And then?—
There’s a cough.
Not the polite kind. Not the clear-your-throat-before-you-speak kind. It’s wet and tearing, like something has gone down the wrong pipe and clawed its way back up.
Alejandro leans back from his scope.
That’s the first thing I notice.
He isn’t aiming anymore. He’s watching the stage with the same expression he had in the locker room. Calm. Almost curious. Like he’s waiting for a clock to finish ticking.
I’m just starting to tighten my finger on the trigger when the cough comes again.
Harder.
Brutal.
Hartley bends at the waist, one hand gripping the podium as the other claws at his own chest. The microphone catches the sound this time, amplifies it, sends it rippling through the auditorium like a gunshot made of lungs and liquid.
Gasps ripple through the crowd.
I tear my eyes from Alejandro and lock onto the stage.
Hartley’s face is already changing.
His lips are losing color, draining fast, turning an unnatural gray-blue as he sucks in air that isn’t doing anything for him. His eyes are wide, whites stark, pupils blown like he’s staring into something only he can see. He tries to speak, tries to inhale, but whatever is inside him has turned his throat into a closed fist.
He gags.
Black veins beginto spider up his neck, branching and branching, crawling toward his jaw like ink dropped into water. His skin tightens, swelling subtly at first, then more obviously as his body panics and floods itself with every failed response it has.
Someone rushes the stage.
Then another.
Hands grab his shoulders, trying to hold him upright, as if posture will fix this. As if gravity is the problem. He retches violently, and thick, dark fluid spills from his mouth, splattering the podium, soaking his tie. It isn’t vomit. It’s blood, frothy and wrong, bubbling as if his lungs are trying to expel themselves through his throat.
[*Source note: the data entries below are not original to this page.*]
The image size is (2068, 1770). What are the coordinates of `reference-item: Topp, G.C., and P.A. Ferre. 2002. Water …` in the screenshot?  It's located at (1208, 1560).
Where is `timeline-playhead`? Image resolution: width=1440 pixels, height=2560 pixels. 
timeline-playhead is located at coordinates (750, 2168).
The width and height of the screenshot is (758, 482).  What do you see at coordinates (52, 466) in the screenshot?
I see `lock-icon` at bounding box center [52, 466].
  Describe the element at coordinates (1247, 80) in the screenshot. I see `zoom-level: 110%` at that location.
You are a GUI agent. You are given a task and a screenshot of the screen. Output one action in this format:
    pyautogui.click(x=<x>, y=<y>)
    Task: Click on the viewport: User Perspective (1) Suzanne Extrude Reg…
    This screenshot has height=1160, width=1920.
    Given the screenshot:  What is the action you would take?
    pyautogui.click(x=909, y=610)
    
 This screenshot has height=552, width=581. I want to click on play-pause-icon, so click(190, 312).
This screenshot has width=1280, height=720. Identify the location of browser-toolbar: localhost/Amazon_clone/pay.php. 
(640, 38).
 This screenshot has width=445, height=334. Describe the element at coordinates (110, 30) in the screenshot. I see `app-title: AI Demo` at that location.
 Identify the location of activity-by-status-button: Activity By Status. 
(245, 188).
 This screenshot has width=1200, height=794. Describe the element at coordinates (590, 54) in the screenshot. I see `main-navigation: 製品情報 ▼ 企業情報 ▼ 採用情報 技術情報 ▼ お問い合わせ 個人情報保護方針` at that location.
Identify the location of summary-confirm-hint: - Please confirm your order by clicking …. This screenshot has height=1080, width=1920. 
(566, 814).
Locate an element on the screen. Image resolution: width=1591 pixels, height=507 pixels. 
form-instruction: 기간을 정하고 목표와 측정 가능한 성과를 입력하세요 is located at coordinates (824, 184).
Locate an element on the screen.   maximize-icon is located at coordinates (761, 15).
The smell hits even from up here, sharp and metallic and unmistakably…sweet.
Hartley’s body convulses.
His chest heaves in short, useless spasms. Each breath is worse than the last, a wet sucking sound that makes people in the front rows recoil. His hands clutch at nothing now, fingers curling and uncurling, nails scraping uselessly against the podium’s polished surface.
His eyes roll back.
Someone screams.
The crowd surges forward and backward at the same time, a living thing breaking apart. People stand on their seats to see. Others turn away, hands clamped over mouths, faces folding in horror. A woman stumbles as she tries to flee, heels slipping on the carpet slicked with spilled drinks.
Hartley’s legs give out.
They don’t catch him in time.
He hits the stage hard, body slamming down like a dropped marionette. His back arches violently, a soundtearing out of him that isn’t human anymore. His abdomen spasms, and his bowels give way, dark spreading beneath him, mixing with blood and bile in a grotesque stain that no one can look away from.
Security is shouting. Medics are shouting. Someone is crying prayers into a phone.
Hartley swells further, face bloating, tongue darkening as it protrudes slightly from between his teeth. Blood leaks from his nose now, thin and steady, while his mouth works soundlessly, trying to form a breath that will never come.